Furthermore, the apps do not utilize an icon and have a UTF-8 character in the app’s label, making it harder to spot. This is a double-edged sword, as it also means if a user does not start the app after it’s installed, it likely won’t be launched after.

If launched, the app will display an error message stating that the “Application is unavailable in your region. Tap OK to uninstall.”

However, in reality, the app is not uninstalled but simply sleeps for two hours before registering two ‘intents‘ that cause the app to launch when the device is booted or when the device is unlocked. Bitdefender says the latter intent is disabled for the first two days, likely to evade detection by the user.

When launched, the app will reach out to the attackers’ servers and retrieve advertisement URLs to be displayed in the mobile browser or as a full-screen WebView ad.

While the malicious apps are currently only used to display advertisements, the researchers warn that the threat actors could easily swap out the adware URLs for more malicious websites.

“Upon analysis, the campaign is designed to aggressively push adware to Android devices with the purpose of driving revenue,” warns Bitdefender.

“However, the threat actors involved can easily switch tactics to redirect users to other types of malware, such as banking Trojans to steal credentials and financial information or ransomware.”

Android devices are highly targeted by malware developers as they are able to install applications outside of the Google Play Store, where they are not better inspected for malware.

However, threat actors continue to evade detection, even on Google Play, allowing broad distribution of malicious apps.

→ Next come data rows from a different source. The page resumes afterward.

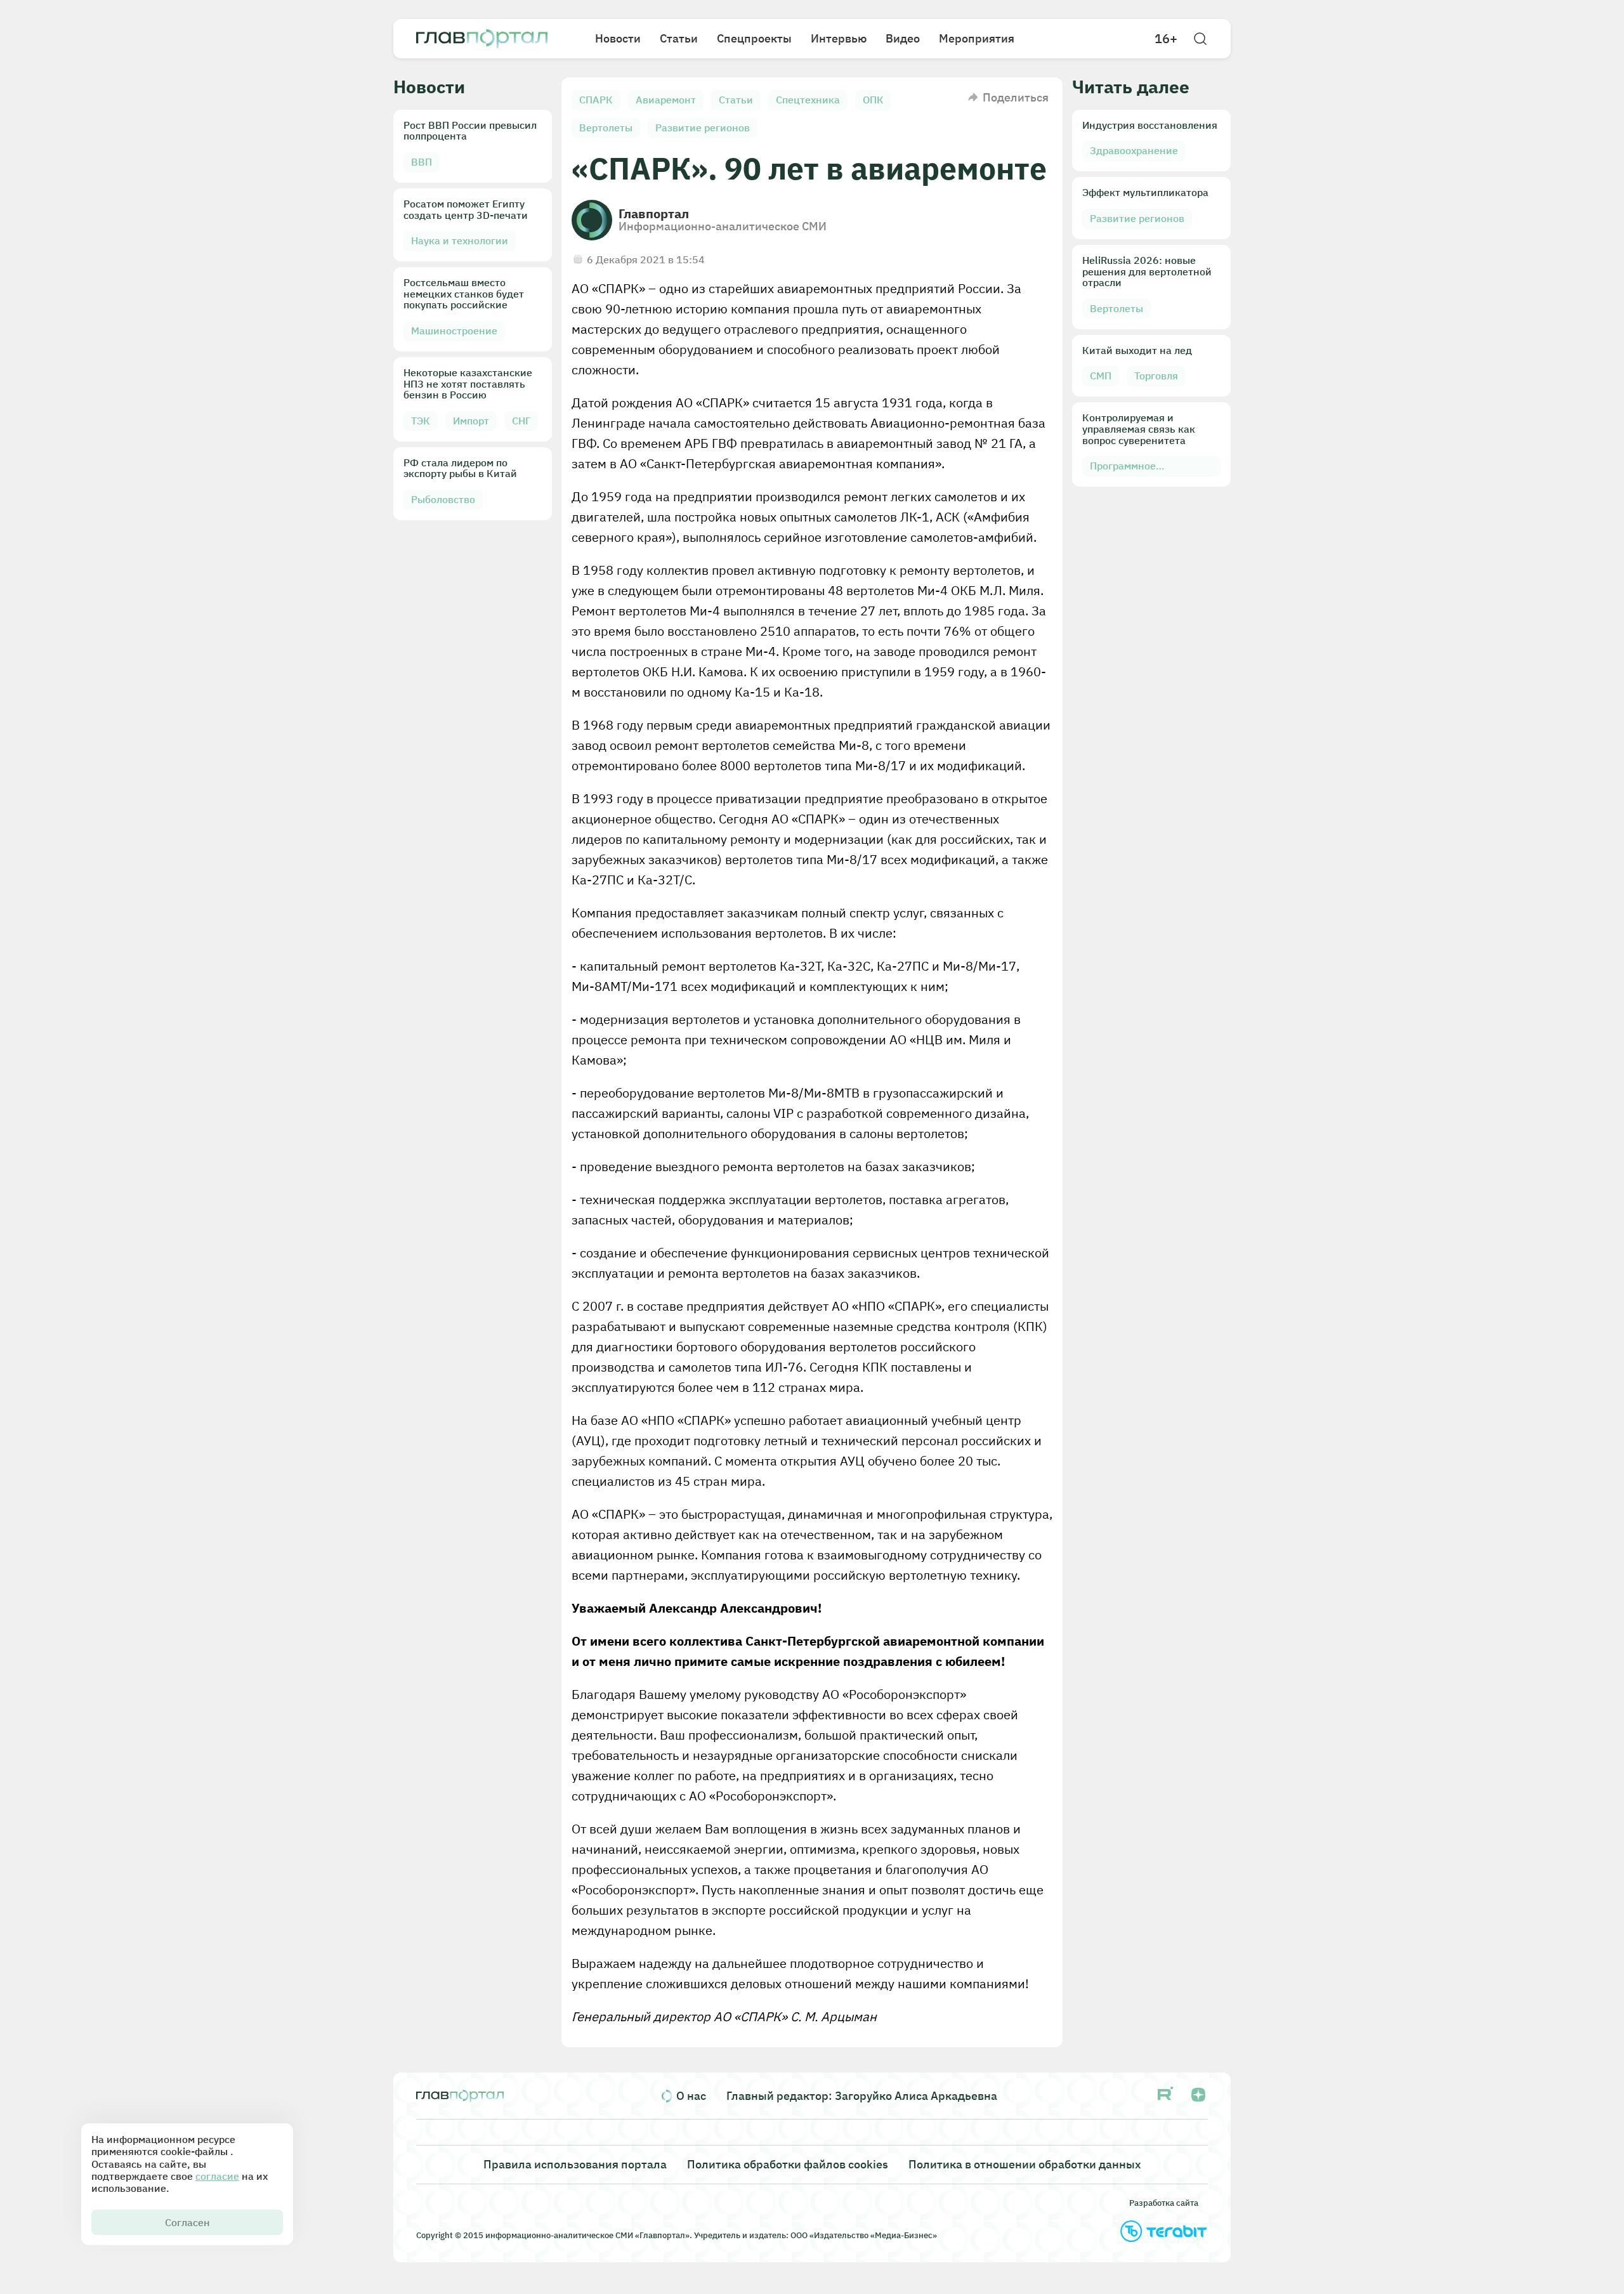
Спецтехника (808, 99)
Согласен (187, 2222)
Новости (618, 38)
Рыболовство (443, 499)
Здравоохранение (1134, 150)
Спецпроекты (754, 38)
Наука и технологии (459, 240)
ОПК (873, 99)
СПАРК (596, 99)
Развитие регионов (702, 127)
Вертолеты (605, 127)
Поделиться (1016, 97)
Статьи (679, 38)
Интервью (839, 38)
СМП (1100, 375)
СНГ (521, 420)
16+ (1166, 38)
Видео (903, 38)
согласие (217, 2176)
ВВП (421, 161)
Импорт (471, 420)
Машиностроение (454, 330)
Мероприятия (976, 38)
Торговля (1156, 375)
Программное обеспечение (1123, 467)
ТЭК (420, 420)
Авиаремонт (666, 99)
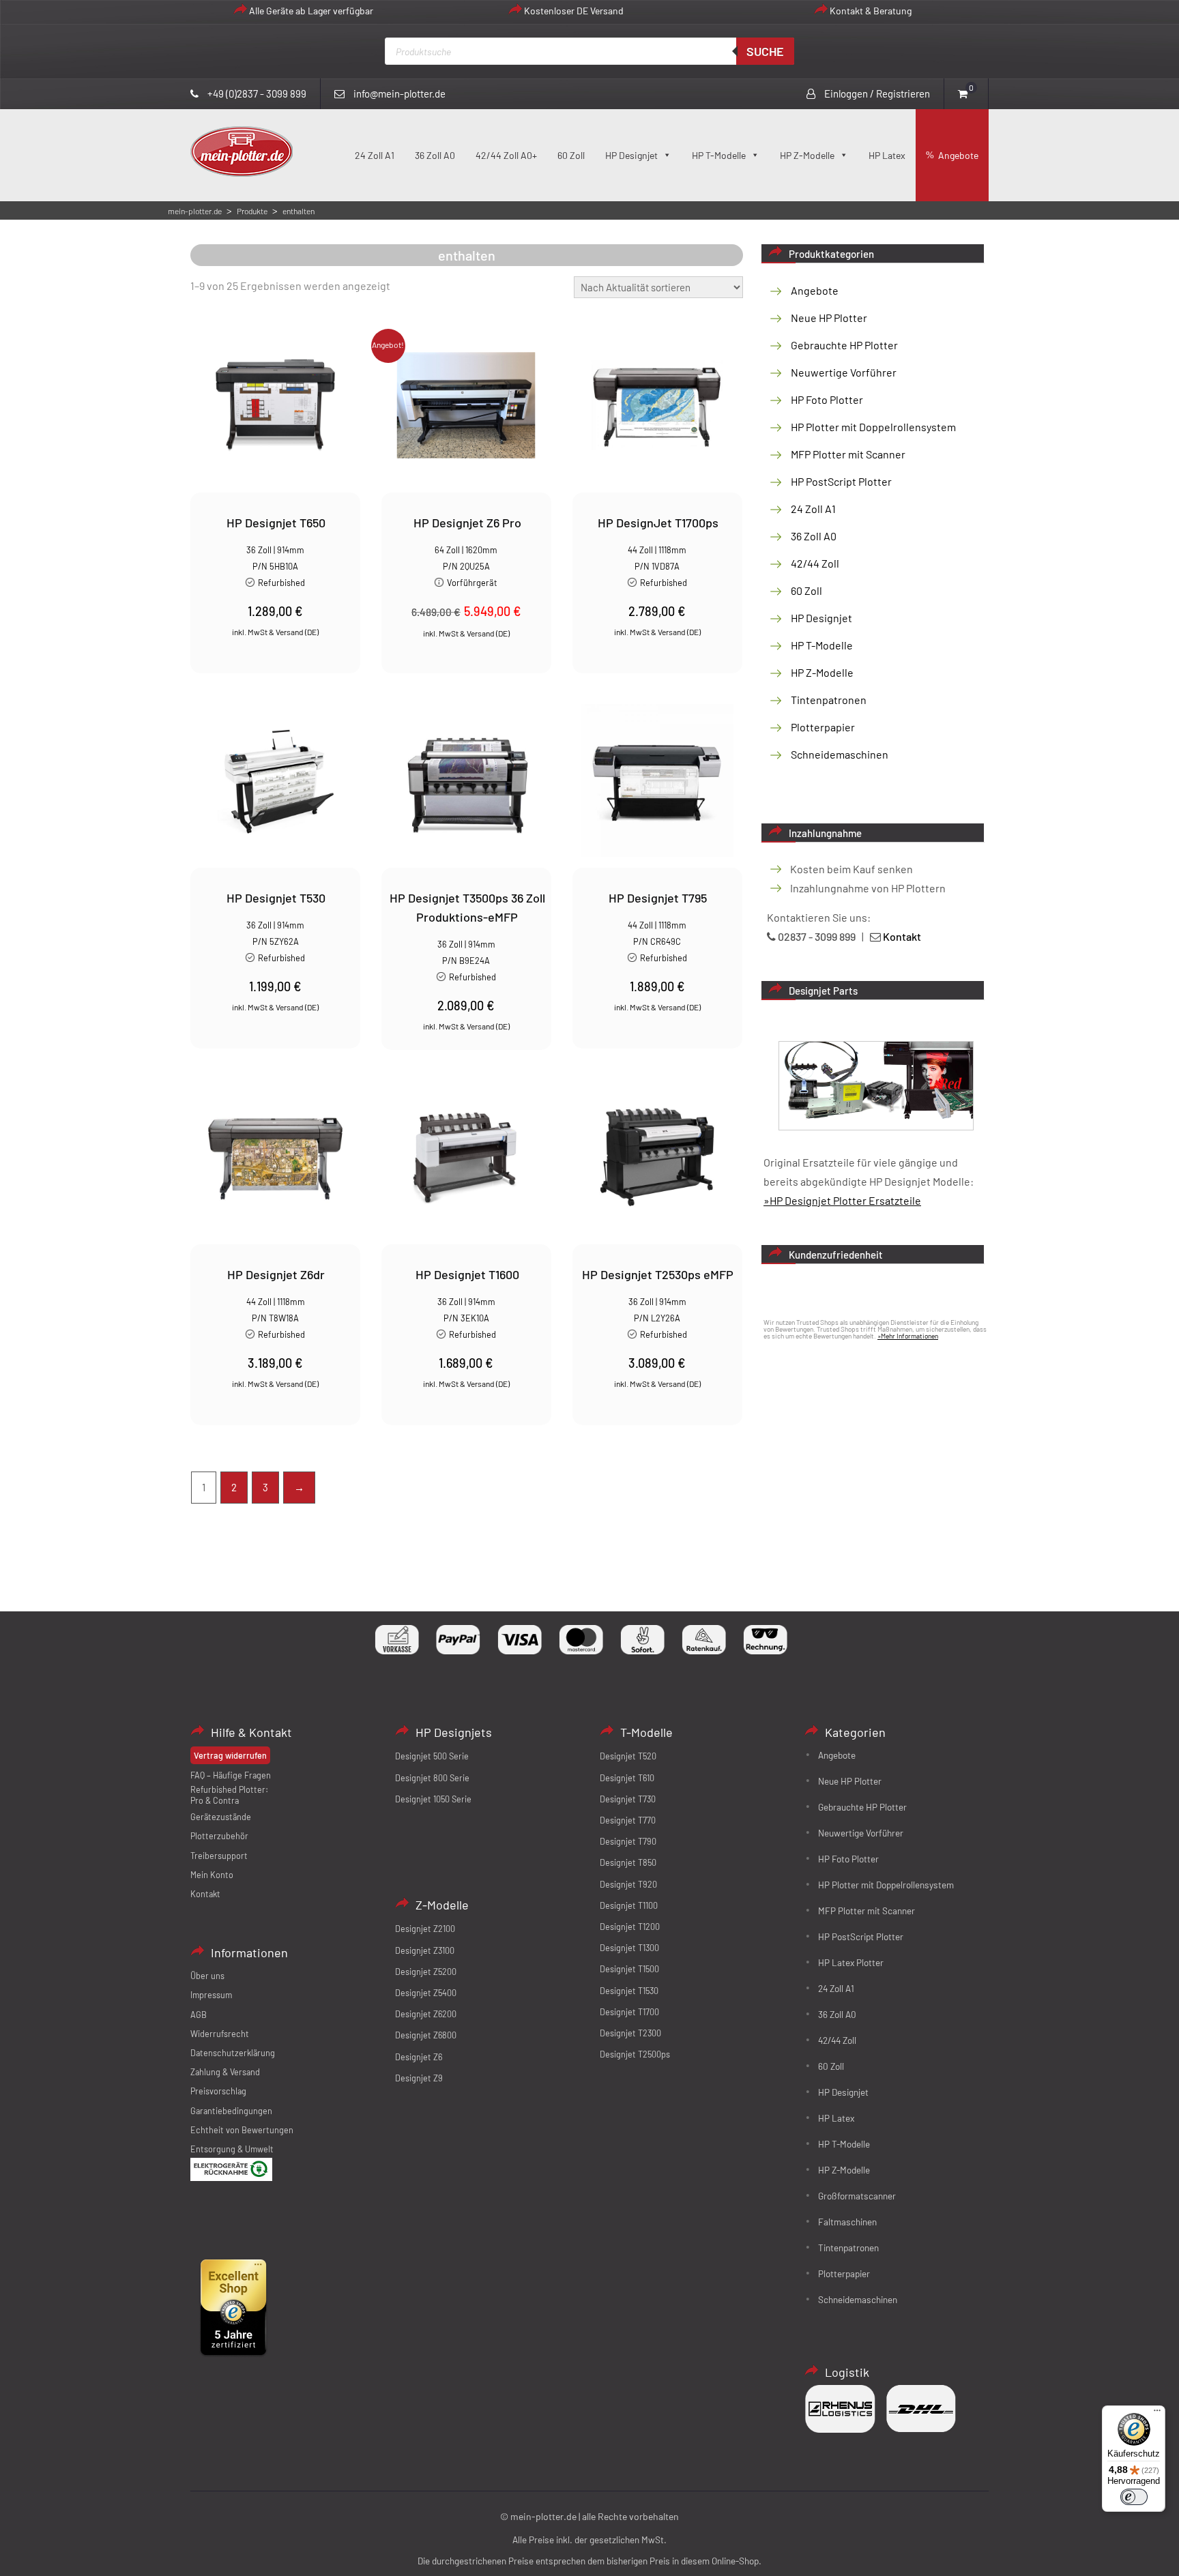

Just this past week, researchers from Dr. Web and CloudSEK discovered a malicious spyware SDK installed over 400 million times on Android devices from apps on Google Play.

While Google Play still has its share of malicious apps, installing your Android apps from the official Android store is far safer. It is also strongly advised not to install any Android apps from third-party sites, as they are a common vector for malware.